The following code snippet shows how to create nodes, define parents of nodes, create the conditional probability tables (CPTs), create a graph (a graph in this case equates to a Bayesian Belief Network), and perform approximate inference on the graph.
//each node must have its name and values defined
Node n1 = Node.newBuilder().name("n1").value("t").value("f").build();
Node n2 = Node.newBuilder().name("n2").value("t").value("f").build();
Node n3 = Node.newBuilder().name("n3").value("t").value("f").build();
//nodes may have parents
n2.addParent(n1);
n3.addParent(n2);
//define the CPTs for each node
n1.setCpt(new double[][] {
{0.5, 0.5}
});
n2.setCpt(new double[][] {
{0.5, 0.5},
{0.5, 0.5}
});
n3.setCpt(new double[][] {
{0.5, 0.5},
{0.5, 0.5}
});
//create a graph from the nodes
Graph g = new Graph();
g.addNode(n1);
g.addNode(n2);
g.addNode(n3);
//samples and computes the marginal probabilities aka the inference
g.sample(10_000);
//look at the marginal probabilities
double[] probs1 = n1.probs();
double[] probs2 = n2.probs();
double[] probs3 = n3.probs();
You can also use jbayes to save generated data from the BBN as a CSV file.
g.setSaveSamples(true); //stores samples in memory!
g.sample(10_000);
CsvUtil.saveSamples(g, new FileWriter(new File("/path/to/file.csv")); //save samples into CSV file
g.clearSamples(); //clear samples, this might help with memory usage
You can also serialize/deserialize the BBN to and from JSON.
JsonUtil.serialize(g, new FileOutputStream(new File("/path/to/graph.json")));
Graph deserializedGraph = JsonUtil.deserialize(new FileInputStream(new File("/path/to/graph.json")));
Let's say a node, n1, has two values { true, false }. Let's say n1 has two parents with the following values.
- n2 { yes, no, maybe }
- n3 { a, b }
The number of values that a node has is termed the cardinality of the node (or its domain). So, the following are the cardinalities of each node.
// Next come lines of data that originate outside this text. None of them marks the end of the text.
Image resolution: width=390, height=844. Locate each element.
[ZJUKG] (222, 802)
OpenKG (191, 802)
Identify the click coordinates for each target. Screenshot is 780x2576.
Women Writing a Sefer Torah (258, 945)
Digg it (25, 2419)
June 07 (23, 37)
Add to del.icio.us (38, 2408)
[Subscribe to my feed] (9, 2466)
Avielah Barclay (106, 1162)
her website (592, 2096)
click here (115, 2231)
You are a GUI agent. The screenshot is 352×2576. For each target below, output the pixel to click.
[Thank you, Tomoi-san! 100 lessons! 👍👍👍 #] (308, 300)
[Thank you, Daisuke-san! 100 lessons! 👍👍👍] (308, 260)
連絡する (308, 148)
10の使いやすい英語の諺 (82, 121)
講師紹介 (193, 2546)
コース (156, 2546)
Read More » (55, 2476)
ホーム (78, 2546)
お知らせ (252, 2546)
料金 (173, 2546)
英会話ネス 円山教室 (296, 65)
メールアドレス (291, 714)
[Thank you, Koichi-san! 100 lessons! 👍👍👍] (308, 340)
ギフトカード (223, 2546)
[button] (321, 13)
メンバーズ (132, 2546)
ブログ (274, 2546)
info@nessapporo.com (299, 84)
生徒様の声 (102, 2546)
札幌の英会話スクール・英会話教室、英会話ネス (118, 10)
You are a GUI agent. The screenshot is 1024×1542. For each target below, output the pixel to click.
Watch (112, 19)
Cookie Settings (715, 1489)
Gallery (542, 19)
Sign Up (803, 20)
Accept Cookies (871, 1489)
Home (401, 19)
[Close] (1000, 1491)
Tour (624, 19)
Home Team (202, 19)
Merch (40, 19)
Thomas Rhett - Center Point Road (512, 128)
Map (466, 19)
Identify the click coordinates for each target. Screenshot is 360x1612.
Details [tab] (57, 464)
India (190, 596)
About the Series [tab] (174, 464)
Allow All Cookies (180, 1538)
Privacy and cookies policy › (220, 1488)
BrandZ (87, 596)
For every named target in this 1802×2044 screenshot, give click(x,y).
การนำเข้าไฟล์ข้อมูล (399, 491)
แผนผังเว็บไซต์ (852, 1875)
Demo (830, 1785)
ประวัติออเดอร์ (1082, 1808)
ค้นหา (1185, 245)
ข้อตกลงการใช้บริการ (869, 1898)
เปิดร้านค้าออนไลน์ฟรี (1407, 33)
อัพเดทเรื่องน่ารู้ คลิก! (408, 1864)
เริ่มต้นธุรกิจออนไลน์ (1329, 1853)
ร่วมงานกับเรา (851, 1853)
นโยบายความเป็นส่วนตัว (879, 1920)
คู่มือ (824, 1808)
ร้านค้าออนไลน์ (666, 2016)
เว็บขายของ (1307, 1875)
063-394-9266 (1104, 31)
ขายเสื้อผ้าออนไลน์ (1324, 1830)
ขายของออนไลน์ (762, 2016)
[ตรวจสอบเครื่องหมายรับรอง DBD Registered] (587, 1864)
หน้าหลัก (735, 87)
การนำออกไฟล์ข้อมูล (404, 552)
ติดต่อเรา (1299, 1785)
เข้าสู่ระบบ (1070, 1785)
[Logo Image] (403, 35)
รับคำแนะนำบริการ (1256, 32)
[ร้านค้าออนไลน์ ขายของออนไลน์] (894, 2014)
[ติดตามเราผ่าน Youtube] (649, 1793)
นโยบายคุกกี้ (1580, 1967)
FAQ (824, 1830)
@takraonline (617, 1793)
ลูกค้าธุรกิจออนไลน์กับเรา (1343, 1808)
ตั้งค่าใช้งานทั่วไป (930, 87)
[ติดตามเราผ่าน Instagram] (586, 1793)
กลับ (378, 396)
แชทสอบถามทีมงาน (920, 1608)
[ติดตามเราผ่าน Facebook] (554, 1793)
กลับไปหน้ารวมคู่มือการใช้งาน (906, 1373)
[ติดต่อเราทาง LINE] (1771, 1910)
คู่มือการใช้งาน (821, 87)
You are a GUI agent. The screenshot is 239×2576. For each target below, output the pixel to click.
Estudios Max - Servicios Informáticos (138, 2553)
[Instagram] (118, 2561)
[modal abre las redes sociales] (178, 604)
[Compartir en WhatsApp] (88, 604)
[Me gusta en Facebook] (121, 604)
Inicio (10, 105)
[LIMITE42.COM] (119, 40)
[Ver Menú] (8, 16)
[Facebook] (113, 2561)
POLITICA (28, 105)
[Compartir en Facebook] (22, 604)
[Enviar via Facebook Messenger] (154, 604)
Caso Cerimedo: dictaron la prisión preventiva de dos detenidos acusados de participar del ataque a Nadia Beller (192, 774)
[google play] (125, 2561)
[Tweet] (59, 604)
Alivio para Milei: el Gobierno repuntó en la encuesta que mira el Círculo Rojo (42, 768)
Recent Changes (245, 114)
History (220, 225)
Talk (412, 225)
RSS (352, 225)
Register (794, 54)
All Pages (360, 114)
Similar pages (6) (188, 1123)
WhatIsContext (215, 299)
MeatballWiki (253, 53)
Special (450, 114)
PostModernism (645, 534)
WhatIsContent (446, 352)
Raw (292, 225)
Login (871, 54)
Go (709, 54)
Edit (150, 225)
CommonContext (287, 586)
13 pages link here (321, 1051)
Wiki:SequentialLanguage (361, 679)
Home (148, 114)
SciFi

- n1 has a cardinality, |n1| = 2
- n2 has a cardinality, |n2| = 3
- n3 has a cardinality, |n3| = 2
The product of the cardinalities of a node and its parents define the number of conditional probabilities that must be defined. In this example, |n1| x |n2| x |n3| = 12. We need a way to store these conditional probabilities. Typically, we store it in a table, called the conditional probability table (CPT). The CPT can be viewed as a 2-dimensional (2D) matrix, where the number of rows is the product of the cardinalities of the parents and the number of columns is the cardinality of the node. In the running example, this is 6 rows and 2 columns (6x2) since |n2| x |n3| = 6 and |n1| = 2.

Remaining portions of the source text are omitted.